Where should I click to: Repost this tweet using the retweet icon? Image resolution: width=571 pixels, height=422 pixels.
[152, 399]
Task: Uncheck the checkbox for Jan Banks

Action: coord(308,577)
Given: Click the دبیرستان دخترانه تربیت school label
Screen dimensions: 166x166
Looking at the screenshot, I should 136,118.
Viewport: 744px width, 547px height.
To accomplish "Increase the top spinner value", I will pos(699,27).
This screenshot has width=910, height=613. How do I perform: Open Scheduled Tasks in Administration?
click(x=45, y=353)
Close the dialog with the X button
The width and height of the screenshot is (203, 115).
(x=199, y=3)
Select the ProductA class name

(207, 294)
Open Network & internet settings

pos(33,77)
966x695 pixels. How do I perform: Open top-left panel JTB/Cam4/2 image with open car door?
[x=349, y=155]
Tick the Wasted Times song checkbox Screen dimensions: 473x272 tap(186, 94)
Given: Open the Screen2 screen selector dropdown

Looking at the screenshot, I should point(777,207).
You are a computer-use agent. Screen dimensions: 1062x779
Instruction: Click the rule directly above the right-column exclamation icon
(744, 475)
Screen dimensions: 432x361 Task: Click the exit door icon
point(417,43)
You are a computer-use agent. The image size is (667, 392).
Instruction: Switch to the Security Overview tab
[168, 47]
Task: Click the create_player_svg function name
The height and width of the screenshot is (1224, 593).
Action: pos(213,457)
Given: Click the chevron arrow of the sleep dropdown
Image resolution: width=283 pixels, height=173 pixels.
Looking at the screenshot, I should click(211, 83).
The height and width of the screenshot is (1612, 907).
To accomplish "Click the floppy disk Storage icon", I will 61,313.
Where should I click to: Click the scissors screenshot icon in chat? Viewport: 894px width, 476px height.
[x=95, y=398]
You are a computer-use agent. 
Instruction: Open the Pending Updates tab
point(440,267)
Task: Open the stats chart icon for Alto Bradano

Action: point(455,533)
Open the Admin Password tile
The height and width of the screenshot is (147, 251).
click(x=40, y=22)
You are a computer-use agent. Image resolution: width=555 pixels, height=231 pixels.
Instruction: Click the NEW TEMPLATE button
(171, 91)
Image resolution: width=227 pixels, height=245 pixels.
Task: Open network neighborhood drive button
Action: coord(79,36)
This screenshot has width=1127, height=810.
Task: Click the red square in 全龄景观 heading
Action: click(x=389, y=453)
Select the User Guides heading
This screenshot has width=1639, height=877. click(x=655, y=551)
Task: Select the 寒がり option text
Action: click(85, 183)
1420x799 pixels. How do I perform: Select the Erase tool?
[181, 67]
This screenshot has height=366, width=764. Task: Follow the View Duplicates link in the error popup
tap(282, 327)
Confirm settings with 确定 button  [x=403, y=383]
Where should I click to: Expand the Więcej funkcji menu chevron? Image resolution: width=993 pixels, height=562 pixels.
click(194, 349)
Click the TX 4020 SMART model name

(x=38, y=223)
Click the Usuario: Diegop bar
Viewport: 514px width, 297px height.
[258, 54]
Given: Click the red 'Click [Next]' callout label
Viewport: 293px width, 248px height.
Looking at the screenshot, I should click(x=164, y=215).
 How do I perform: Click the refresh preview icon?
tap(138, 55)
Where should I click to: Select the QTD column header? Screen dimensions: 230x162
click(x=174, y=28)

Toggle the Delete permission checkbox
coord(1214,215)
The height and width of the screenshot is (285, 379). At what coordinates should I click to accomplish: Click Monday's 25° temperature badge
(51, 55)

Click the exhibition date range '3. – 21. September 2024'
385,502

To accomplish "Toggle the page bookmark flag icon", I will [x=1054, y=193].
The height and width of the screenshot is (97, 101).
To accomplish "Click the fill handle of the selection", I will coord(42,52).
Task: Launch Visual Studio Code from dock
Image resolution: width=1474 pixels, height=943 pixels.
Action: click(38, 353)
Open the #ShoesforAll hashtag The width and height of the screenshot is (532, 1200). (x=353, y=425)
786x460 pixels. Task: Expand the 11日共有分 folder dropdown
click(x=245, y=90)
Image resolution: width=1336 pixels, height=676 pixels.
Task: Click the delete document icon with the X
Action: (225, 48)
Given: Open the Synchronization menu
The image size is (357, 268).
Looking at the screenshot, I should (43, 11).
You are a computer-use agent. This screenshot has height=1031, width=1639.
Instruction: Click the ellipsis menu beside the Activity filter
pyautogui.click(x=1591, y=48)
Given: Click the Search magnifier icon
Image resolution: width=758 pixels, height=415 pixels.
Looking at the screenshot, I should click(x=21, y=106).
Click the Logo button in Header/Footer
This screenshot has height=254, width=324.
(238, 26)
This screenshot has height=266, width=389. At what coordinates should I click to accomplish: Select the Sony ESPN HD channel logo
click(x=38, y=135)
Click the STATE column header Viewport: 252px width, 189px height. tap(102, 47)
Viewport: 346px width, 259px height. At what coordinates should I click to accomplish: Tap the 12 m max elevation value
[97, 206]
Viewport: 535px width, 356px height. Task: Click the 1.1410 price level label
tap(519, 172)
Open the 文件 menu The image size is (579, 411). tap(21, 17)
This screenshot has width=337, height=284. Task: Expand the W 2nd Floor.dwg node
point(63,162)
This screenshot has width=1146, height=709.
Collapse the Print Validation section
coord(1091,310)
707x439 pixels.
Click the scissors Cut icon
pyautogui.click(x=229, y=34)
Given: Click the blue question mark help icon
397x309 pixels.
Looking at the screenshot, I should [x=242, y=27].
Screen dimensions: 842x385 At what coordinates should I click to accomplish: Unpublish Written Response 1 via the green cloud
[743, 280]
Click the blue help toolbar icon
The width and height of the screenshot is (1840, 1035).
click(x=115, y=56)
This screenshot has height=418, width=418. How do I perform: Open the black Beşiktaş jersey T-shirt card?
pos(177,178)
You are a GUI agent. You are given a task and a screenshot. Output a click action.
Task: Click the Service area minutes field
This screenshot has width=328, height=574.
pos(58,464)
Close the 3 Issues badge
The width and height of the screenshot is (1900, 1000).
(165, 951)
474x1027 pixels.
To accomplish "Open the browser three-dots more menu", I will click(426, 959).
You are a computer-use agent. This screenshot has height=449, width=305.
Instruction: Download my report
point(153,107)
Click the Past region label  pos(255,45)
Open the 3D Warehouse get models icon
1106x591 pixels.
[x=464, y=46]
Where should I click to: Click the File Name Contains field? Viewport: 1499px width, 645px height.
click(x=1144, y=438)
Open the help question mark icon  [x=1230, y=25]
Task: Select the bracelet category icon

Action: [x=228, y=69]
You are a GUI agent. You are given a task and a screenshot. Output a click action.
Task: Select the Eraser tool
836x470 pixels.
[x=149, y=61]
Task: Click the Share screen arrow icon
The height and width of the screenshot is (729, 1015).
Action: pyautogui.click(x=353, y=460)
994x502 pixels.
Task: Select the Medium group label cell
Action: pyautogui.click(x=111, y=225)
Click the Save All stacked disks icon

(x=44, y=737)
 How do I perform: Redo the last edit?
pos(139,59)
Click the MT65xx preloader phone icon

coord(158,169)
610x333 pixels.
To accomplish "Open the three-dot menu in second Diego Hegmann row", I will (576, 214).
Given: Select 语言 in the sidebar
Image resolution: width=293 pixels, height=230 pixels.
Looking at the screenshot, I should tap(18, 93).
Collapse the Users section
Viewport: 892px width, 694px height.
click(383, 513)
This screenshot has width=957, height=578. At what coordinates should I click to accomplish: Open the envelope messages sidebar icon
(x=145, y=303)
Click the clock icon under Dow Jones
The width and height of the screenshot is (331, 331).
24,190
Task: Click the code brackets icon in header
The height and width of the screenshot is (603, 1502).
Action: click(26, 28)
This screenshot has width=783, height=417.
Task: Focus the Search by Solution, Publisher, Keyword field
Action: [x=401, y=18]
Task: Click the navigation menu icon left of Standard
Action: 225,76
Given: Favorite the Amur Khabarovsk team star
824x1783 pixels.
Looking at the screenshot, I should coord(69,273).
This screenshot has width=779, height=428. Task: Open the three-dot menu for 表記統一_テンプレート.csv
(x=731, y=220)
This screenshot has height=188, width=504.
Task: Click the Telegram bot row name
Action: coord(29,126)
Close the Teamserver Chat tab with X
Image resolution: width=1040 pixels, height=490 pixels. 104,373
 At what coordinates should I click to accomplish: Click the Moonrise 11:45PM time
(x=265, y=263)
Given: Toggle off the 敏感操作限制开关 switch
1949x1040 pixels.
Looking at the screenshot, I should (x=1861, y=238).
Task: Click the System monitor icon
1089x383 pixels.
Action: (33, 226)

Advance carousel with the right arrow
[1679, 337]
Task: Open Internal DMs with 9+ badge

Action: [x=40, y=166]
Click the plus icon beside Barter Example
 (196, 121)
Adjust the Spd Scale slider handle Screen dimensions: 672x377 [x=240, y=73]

■ ■ ■ ■ ■

THE EXERCISE — Rewrite the data from its first line through the line containing "Looking at the screenshot, I should click(211, 83).", inclusive, with "checkbox" changed to "check box" and nothing else altered.

THE COMPLETED TASK —
Where should I click to: Repost this tweet using the retweet icon? Image resolution: width=571 pixels, height=422 pixels.
[152, 399]
Task: Uncheck the check box for Jan Banks

Action: coord(308,577)
Given: Click the دبیرستان دخترانه تربیت school label
Screen dimensions: 166x166
Looking at the screenshot, I should 136,118.
Viewport: 744px width, 547px height.
To accomplish "Increase the top spinner value", I will pos(699,27).
This screenshot has width=910, height=613. How do I perform: Open Scheduled Tasks in Administration?
click(x=45, y=353)
Close the dialog with the X button
The width and height of the screenshot is (203, 115).
(x=199, y=3)
Select the ProductA class name

(207, 294)
Open Network & internet settings

pos(33,77)
966x695 pixels. How do I perform: Open top-left panel JTB/Cam4/2 image with open car door?
[x=349, y=155]
Tick the Wasted Times song check box Screen dimensions: 473x272 tap(186, 94)
Given: Open the Screen2 screen selector dropdown

Looking at the screenshot, I should point(777,207).
You are a computer-use agent. Screen dimensions: 1062x779
Instruction: Click the rule directly above the right-column exclamation icon
(744, 475)
Screen dimensions: 432x361 Task: Click the exit door icon
point(417,43)
You are a computer-use agent. The image size is (667, 392).
Instruction: Switch to the Security Overview tab
[168, 47]
Task: Click the create_player_svg function name
The height and width of the screenshot is (1224, 593).
Action: pos(213,457)
Given: Click the chevron arrow of the sleep dropdown
Image resolution: width=283 pixels, height=173 pixels.
Looking at the screenshot, I should click(211, 83).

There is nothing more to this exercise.